What you return should match the entries below exactly, only without the images.

Excerpts from a dataset:
--------------------------------------------------
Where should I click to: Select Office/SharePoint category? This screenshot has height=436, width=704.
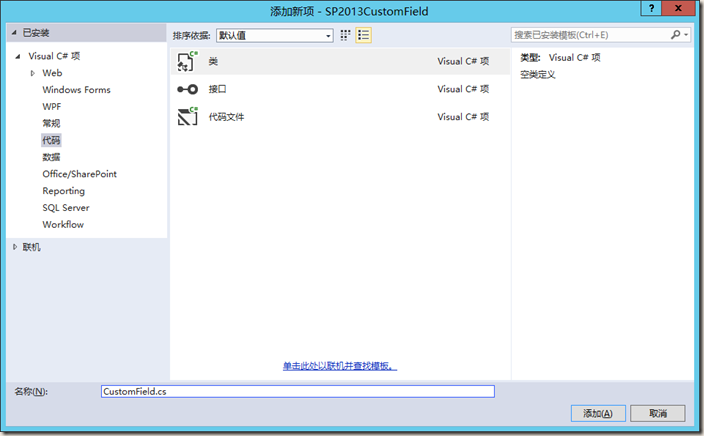tap(79, 174)
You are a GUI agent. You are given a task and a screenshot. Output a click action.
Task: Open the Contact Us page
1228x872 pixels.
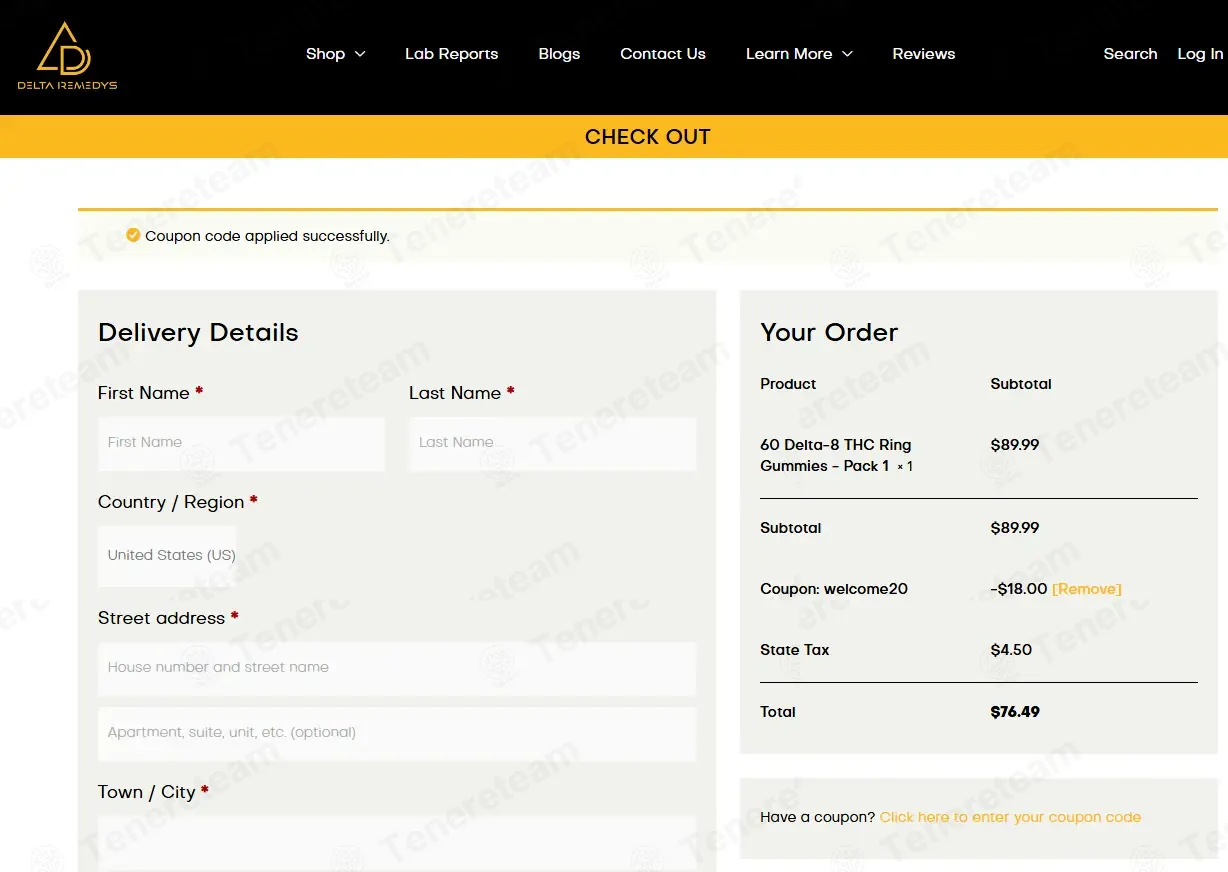[663, 54]
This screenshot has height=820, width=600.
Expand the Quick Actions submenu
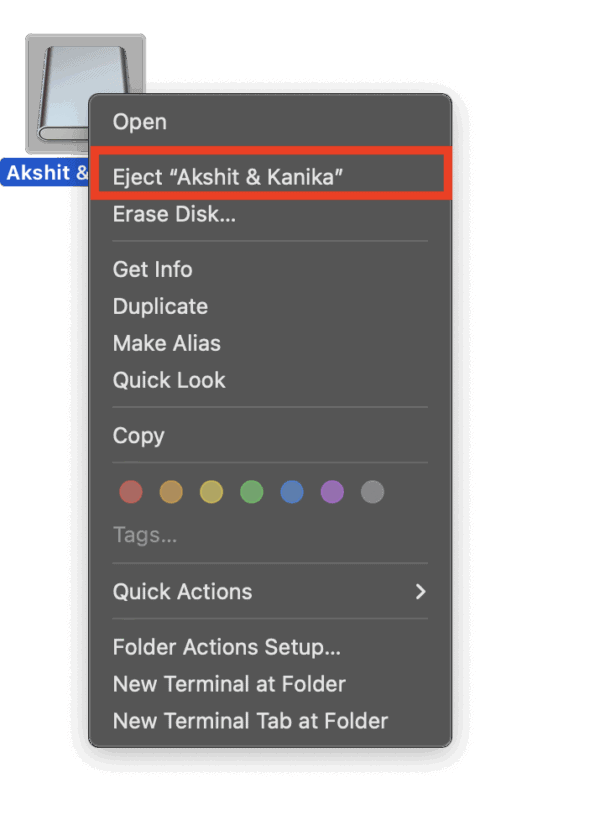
--------------------------------------------------
ANSWER TO THIS TASK –
Where should I click to: Select Office/SharePoint category? This screenshot has height=436, width=704.
tap(79, 174)
You are a GUI agent. You are given a task and a screenshot. Output a click action.
Task: Open the Contact Us page
1228x872 pixels.
[663, 54]
This screenshot has height=820, width=600.
Expand the Quick Actions submenu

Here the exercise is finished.